Data shown:
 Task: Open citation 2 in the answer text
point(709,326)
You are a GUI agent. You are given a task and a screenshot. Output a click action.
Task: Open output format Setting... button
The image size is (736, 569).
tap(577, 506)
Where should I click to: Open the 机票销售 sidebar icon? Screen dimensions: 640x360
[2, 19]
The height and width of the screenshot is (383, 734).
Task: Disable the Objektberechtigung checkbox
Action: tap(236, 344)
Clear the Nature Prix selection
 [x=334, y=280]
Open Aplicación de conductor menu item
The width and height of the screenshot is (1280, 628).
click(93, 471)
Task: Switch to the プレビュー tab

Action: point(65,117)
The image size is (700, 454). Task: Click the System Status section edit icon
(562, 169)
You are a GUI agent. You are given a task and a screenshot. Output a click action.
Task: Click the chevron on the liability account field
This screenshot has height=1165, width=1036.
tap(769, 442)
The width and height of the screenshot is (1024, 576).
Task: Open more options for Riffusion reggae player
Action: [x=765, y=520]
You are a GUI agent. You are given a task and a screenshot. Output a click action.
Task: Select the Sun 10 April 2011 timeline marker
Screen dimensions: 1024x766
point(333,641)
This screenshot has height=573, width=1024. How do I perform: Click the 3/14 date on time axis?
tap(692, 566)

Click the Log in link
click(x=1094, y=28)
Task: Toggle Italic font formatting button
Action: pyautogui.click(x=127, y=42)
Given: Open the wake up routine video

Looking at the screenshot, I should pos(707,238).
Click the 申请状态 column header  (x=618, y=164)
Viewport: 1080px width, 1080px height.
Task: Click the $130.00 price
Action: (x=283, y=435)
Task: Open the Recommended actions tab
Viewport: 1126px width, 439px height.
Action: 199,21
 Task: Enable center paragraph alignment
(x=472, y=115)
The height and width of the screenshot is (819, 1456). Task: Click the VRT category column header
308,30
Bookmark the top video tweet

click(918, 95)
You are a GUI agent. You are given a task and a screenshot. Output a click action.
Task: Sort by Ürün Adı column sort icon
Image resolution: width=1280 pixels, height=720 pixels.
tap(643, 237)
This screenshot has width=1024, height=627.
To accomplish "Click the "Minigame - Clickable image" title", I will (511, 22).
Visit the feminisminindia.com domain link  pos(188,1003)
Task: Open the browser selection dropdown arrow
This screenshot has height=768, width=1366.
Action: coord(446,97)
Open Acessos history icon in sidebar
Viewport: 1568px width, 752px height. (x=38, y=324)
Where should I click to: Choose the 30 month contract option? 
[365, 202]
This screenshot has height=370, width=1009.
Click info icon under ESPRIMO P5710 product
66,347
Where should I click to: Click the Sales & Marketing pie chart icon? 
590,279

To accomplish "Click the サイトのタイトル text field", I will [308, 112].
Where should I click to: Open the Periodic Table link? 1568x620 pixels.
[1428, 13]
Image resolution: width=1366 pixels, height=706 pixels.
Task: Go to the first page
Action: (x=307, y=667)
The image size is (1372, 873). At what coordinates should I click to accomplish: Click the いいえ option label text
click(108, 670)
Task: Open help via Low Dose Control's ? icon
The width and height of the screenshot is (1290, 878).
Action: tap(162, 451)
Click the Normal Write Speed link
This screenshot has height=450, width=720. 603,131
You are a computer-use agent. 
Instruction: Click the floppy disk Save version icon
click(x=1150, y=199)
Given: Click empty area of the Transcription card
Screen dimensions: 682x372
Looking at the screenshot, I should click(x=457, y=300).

Directions for this task: For this exercise, return the material above in full and exactly.

Task output:
 Task: Open citation 2 in the answer text
point(709,326)
You are a GUI agent. You are given a task and a screenshot. Output a click action.
Task: Open output format Setting... button
The image size is (736, 569).
tap(577, 506)
Where should I click to: Open the 机票销售 sidebar icon? Screen dimensions: 640x360
[2, 19]
The height and width of the screenshot is (383, 734).
Task: Disable the Objektberechtigung checkbox
Action: tap(236, 344)
Clear the Nature Prix selection
 [x=334, y=280]
Open Aplicación de conductor menu item
The width and height of the screenshot is (1280, 628).
click(93, 471)
Task: Switch to the プレビュー tab

Action: point(65,117)
The image size is (700, 454). Task: Click the System Status section edit icon
(562, 169)
You are a GUI agent. You are given a task and a screenshot. Output a click action.
Task: Click the chevron on the liability account field
This screenshot has height=1165, width=1036.
tap(769, 442)
The width and height of the screenshot is (1024, 576).
Task: Open more options for Riffusion reggae player
Action: [x=765, y=520]
You are a GUI agent. You are given a task and a screenshot. Output a click action.
Task: Select the Sun 10 April 2011 timeline marker
Screen dimensions: 1024x766
point(333,641)
This screenshot has height=573, width=1024. How do I perform: Click the 3/14 date on time axis?
tap(692, 566)

Click the Log in link
click(x=1094, y=28)
Task: Toggle Italic font formatting button
Action: pyautogui.click(x=127, y=42)
Given: Open the wake up routine video

Looking at the screenshot, I should pos(707,238).
Click the 申请状态 column header  (x=618, y=164)
Viewport: 1080px width, 1080px height.
Task: Click the $130.00 price
Action: (x=283, y=435)
Task: Open the Recommended actions tab
Viewport: 1126px width, 439px height.
Action: 199,21
 Task: Enable center paragraph alignment
(x=472, y=115)
The height and width of the screenshot is (819, 1456). Task: Click the VRT category column header
308,30
Bookmark the top video tweet

click(918, 95)
You are a GUI agent. You are given a task and a screenshot. Output a click action.
Task: Sort by Ürün Adı column sort icon
Image resolution: width=1280 pixels, height=720 pixels.
tap(643, 237)
This screenshot has width=1024, height=627.
To accomplish "Click the "Minigame - Clickable image" title", I will (511, 22).
Visit the feminisminindia.com domain link  pos(188,1003)
Task: Open the browser selection dropdown arrow
This screenshot has height=768, width=1366.
Action: coord(446,97)
Open Acessos history icon in sidebar
Viewport: 1568px width, 752px height. (x=38, y=324)
Where should I click to: Choose the 30 month contract option? 
[365, 202]
This screenshot has height=370, width=1009.
Click info icon under ESPRIMO P5710 product
66,347
Where should I click to: Click the Sales & Marketing pie chart icon? 
590,279

To accomplish "Click the サイトのタイトル text field", I will [308, 112].
Where should I click to: Open the Periodic Table link? 1568x620 pixels.
[1428, 13]
Image resolution: width=1366 pixels, height=706 pixels.
Task: Go to the first page
Action: (x=307, y=667)
The image size is (1372, 873). At what coordinates should I click to accomplish: Click the いいえ option label text
click(108, 670)
Task: Open help via Low Dose Control's ? icon
The width and height of the screenshot is (1290, 878).
Action: tap(162, 451)
Click the Normal Write Speed link
This screenshot has height=450, width=720. 603,131
You are a computer-use agent. 
Instruction: Click the floppy disk Save version icon
click(x=1150, y=199)
Given: Click empty area of the Transcription card
Screen dimensions: 682x372
Looking at the screenshot, I should click(x=457, y=300).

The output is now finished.